Segment Start: Supplied data

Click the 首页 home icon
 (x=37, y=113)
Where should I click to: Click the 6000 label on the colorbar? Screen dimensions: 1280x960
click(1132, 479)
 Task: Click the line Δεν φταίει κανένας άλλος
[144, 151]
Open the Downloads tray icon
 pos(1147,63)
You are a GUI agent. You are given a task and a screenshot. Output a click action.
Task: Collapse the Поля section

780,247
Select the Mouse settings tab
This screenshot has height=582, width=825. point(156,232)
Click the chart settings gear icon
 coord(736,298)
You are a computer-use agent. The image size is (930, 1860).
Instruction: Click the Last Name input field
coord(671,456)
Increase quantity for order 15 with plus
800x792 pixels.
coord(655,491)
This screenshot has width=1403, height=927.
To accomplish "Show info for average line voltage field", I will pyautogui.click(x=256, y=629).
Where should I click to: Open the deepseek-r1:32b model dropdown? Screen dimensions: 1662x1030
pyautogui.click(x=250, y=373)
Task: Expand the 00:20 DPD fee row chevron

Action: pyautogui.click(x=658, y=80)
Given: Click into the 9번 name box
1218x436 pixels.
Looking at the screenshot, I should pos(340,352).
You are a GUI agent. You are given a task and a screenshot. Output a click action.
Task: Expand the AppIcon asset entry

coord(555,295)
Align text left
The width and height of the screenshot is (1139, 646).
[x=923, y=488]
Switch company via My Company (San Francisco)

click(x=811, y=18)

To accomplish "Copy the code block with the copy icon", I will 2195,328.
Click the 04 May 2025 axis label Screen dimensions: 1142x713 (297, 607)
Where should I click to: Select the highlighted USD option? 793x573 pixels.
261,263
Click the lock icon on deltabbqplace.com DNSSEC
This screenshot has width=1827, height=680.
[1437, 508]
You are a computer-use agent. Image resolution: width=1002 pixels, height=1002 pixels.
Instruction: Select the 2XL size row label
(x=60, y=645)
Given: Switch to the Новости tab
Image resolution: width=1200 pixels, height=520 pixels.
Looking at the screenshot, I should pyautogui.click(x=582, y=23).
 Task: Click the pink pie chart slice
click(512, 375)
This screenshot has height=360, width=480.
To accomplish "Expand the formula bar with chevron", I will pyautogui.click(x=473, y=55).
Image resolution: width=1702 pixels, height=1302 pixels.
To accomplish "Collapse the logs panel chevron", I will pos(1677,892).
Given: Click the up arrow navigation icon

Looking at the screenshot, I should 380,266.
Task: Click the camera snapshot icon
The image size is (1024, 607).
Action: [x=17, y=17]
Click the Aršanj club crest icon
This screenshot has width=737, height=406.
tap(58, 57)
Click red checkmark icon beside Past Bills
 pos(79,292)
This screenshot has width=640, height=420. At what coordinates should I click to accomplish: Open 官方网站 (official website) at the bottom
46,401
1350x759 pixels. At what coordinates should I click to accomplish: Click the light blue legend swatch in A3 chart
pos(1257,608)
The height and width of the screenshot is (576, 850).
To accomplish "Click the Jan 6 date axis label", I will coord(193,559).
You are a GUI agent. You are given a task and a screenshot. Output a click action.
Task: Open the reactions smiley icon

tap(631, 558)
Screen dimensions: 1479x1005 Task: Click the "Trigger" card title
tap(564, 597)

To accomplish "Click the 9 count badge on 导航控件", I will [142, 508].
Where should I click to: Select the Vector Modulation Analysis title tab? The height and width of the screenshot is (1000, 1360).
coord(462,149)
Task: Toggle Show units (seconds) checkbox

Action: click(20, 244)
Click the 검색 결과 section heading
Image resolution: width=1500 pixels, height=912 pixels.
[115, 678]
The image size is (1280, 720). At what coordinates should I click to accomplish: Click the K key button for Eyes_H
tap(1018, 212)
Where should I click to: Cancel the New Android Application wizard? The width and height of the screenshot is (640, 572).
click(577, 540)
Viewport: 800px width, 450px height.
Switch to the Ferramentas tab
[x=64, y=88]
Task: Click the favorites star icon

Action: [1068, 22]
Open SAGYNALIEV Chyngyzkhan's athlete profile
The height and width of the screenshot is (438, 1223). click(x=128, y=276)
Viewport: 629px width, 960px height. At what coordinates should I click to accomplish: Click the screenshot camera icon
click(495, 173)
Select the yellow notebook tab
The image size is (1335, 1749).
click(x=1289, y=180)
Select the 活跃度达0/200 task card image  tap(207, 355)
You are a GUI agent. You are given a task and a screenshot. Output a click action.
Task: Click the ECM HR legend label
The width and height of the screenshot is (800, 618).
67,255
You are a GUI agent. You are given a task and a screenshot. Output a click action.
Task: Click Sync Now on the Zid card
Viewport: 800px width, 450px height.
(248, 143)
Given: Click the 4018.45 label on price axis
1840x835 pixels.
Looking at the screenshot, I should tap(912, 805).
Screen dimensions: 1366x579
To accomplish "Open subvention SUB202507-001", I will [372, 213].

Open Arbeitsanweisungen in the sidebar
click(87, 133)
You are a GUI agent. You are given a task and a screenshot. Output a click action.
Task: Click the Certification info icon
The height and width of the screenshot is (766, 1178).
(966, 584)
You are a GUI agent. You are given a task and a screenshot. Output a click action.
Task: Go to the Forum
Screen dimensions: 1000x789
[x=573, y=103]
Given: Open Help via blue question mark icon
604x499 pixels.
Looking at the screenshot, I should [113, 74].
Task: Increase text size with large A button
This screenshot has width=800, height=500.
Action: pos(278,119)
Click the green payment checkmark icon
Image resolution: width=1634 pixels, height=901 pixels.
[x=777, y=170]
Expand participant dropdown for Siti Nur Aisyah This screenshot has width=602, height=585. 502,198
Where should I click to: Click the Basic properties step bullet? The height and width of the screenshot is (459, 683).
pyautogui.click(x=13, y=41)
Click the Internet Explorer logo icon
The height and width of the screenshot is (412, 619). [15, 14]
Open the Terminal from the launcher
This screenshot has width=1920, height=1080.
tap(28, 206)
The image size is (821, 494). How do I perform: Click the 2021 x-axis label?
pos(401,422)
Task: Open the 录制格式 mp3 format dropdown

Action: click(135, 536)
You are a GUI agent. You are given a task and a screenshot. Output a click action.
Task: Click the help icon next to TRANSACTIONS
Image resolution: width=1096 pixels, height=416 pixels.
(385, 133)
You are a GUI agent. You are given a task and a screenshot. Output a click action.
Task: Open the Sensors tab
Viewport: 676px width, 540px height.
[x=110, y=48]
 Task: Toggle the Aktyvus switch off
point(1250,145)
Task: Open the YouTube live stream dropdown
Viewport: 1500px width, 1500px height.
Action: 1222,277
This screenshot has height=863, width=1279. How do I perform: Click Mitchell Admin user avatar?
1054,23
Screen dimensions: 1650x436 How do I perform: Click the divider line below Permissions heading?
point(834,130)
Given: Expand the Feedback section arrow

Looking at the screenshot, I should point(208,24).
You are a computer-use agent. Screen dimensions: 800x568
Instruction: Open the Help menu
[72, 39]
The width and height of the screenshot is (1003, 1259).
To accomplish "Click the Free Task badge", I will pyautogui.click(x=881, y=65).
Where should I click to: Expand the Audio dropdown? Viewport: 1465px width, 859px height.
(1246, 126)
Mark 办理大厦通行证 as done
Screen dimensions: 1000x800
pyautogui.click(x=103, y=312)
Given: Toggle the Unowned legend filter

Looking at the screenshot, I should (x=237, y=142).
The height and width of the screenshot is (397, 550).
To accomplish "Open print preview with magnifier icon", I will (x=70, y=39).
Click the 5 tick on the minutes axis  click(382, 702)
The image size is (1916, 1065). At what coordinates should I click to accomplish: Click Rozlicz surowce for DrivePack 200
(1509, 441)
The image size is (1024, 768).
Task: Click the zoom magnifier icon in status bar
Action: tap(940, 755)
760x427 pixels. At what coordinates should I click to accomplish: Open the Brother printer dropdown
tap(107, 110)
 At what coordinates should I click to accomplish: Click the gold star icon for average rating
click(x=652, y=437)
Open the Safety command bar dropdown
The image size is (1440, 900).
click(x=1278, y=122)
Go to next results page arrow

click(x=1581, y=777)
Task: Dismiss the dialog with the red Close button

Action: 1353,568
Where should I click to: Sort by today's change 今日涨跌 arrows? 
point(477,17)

Segment End: Supplied data

What is needed = All lines from the one that holds "Task: Dismiss the" through the end of the records are to be returned exactly, including both boundary lines, and no others.

Response to the exercise =
Task: Dismiss the dialog with the red Close button

Action: 1353,568
Where should I click to: Sort by today's change 今日涨跌 arrows? 
point(477,17)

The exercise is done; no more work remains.